Months later, after his symptoms intensified and he felt desperate for a salve, he decided to give virtual reality exposure therapy a try at a Department of Veterans Affairs hospital in Long Beach, Calif. The treatment uses VR technology to immerse a patient in a three-dimensional environment that mimics a traumatic memory. He strapped into a headset and sank into the past.

The details in the simulation were extremely precise, Merkle said: The military-issue truck, the weight of the model gun in his hand, the dark swath of sand in the night. He narrated one particularly troubling incident out loud to a clinician, who adjusted the simulation as he spoke. “I was seeing that person shooting at me, that I hadn’t thought about in 10-plus years,” he said. His muscles tensed. His heart raced. He was terrified.

“My body was physically reacting, because my mind was saying, this is happening to us.” But when he took the goggles off, he said, the sense of accomplishment became its own form of comfort. For years, his memories had terrified him. Confronting the past in VR proved to him that he could survive revisiting his memories. “That was the biggest leap,” he said.

After about seven runs through the simulation, Merkle started uncovering fragments of memory his mind had blacked out, which is a common response to trauma.

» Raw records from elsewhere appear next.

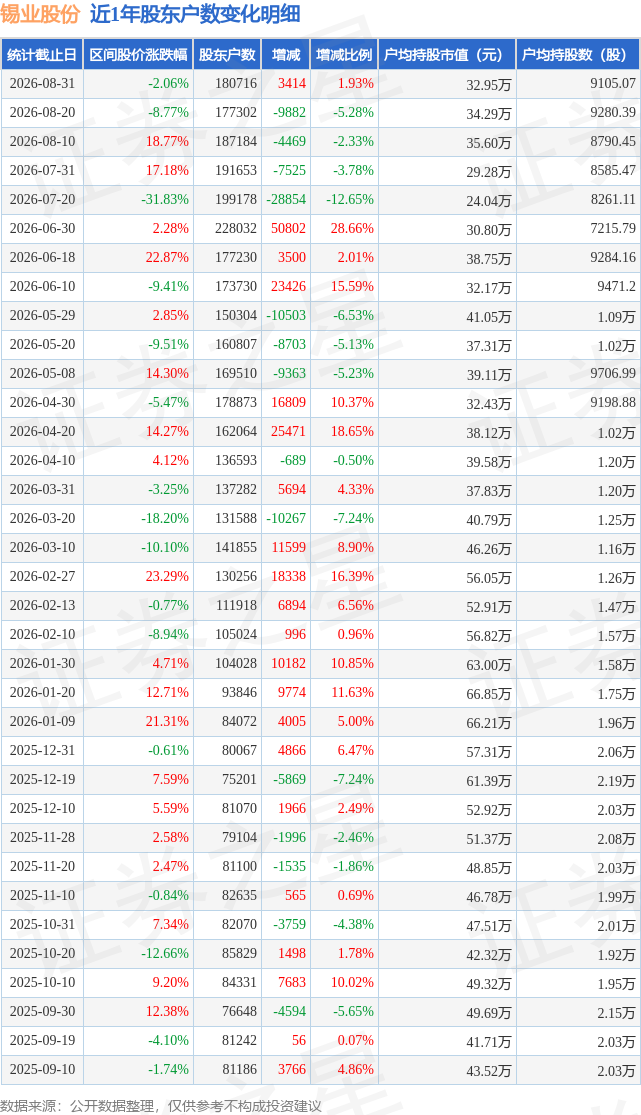Click the -31.83% price change cell
Image resolution: width=641 pixels, height=1115 pixels.
138,199
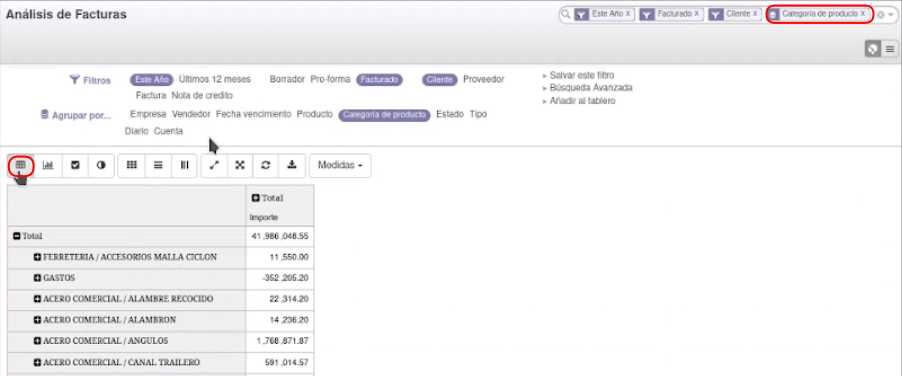Show the bar chart view
The width and height of the screenshot is (902, 376).
tap(48, 165)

He remembered the name of the soldier who had been next to him in a truck during combat. He remembered the clear feeling that he was going to die. Merkle walked out in the hall after he was done, grappling with what his brain had revealed.

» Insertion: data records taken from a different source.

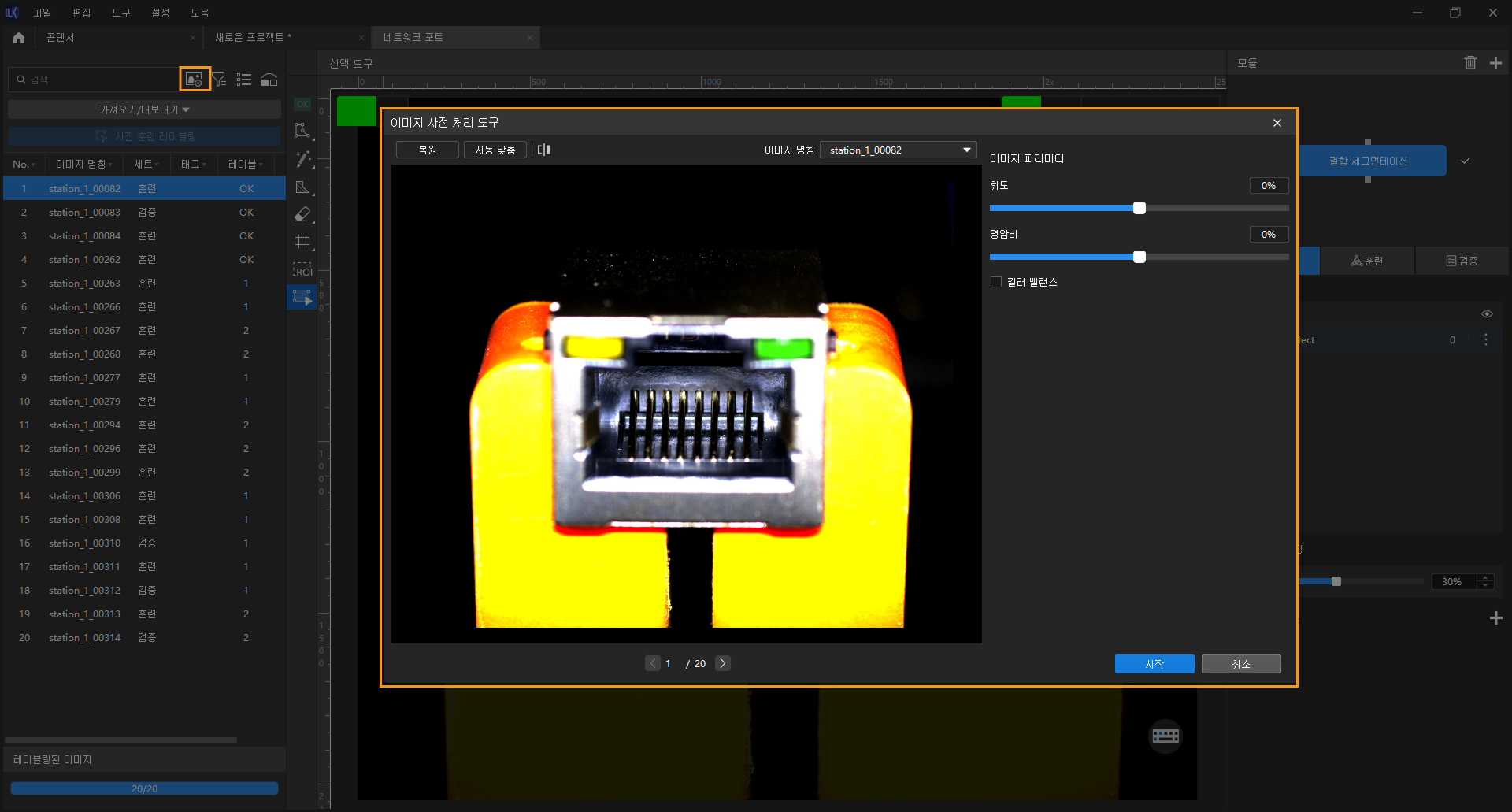This screenshot has width=1512, height=812.
Task: Click the grid tool icon
Action: [x=302, y=242]
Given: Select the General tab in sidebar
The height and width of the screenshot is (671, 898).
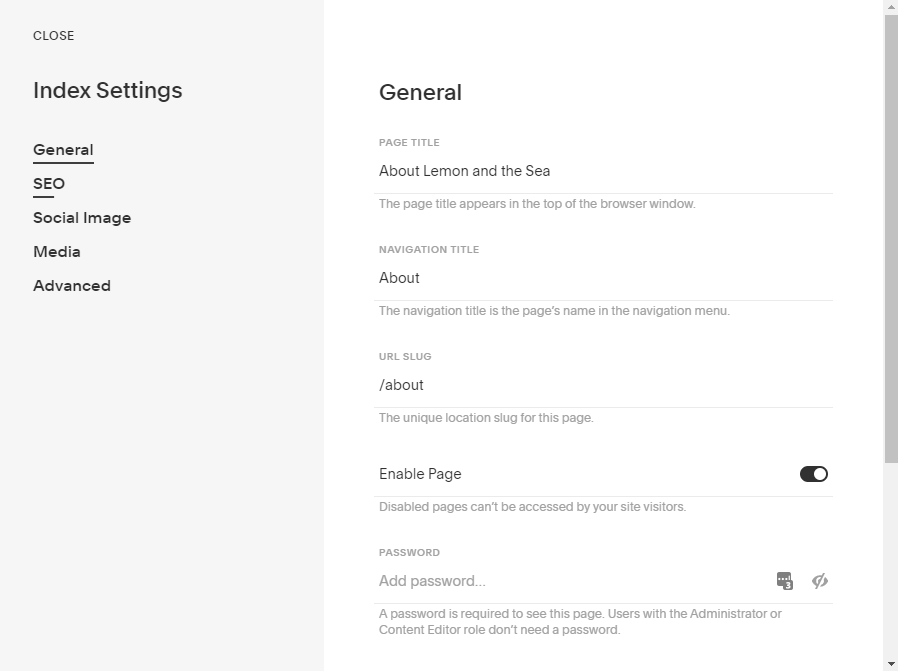Looking at the screenshot, I should (x=63, y=150).
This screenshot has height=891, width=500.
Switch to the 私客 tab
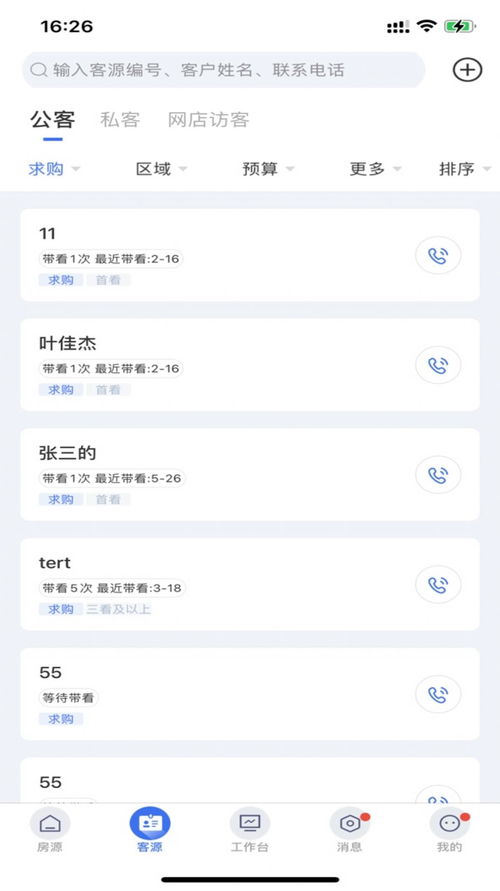pyautogui.click(x=120, y=119)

He felt like he was in a fantasy novel, he said. As he left the session, he imagined that “there was this black smoke pouring out of my mouth, oozing out of me. Like this evil, for lack of a better word for it, was slipping out” of his body. He got to the parking lot and sat in his car for an hour. The treatment was working, he thought. He was less scared of his memories, less scared of himself. He was getting better.

Why VR? Why Now?
The most significant disorders that virtual reality therapy has shown success in treating — PTSD, anxiety, phobias — are on the rise. An April survey by the Centers for Disease Control and Prevention cited significant increases in respondents showing symptoms of anxiety disorders. Health care workers have reported high rates of PTSD during the pandemic — a February study of 1,000 frontline workers reported that nearly one-quarter showed likely signs of the disorder. In contrast, only 6.8 percent of the general population ever experiences PTSD in their lifetime, according to National Institute of Mental Health estimates.

“Covid has been traumatizing to so many people in so many ways,” said Nomi Levy-Carrick, a psychiatrist who leads outpatient psychiatric services at Brigham and Women’s Hospital in Boston. Grief, isolation, economic upheaval, housing and food insecurity, the “toxic stress” of lockdown and the surge in domestic violence during the pandemic can all be traumatic stressors, she said. And the constant uncertainty of the past pandemic year created conditions for widespread anxiety.

Recreational VR headset sales to the general public have grown during the pandemic, but the technology has yet to fully enter the mainstream. Experts who study the therapy argue that’s about to change for the medical establishment, as clinicians look for effective and accessible ways to treat anxiety disorders.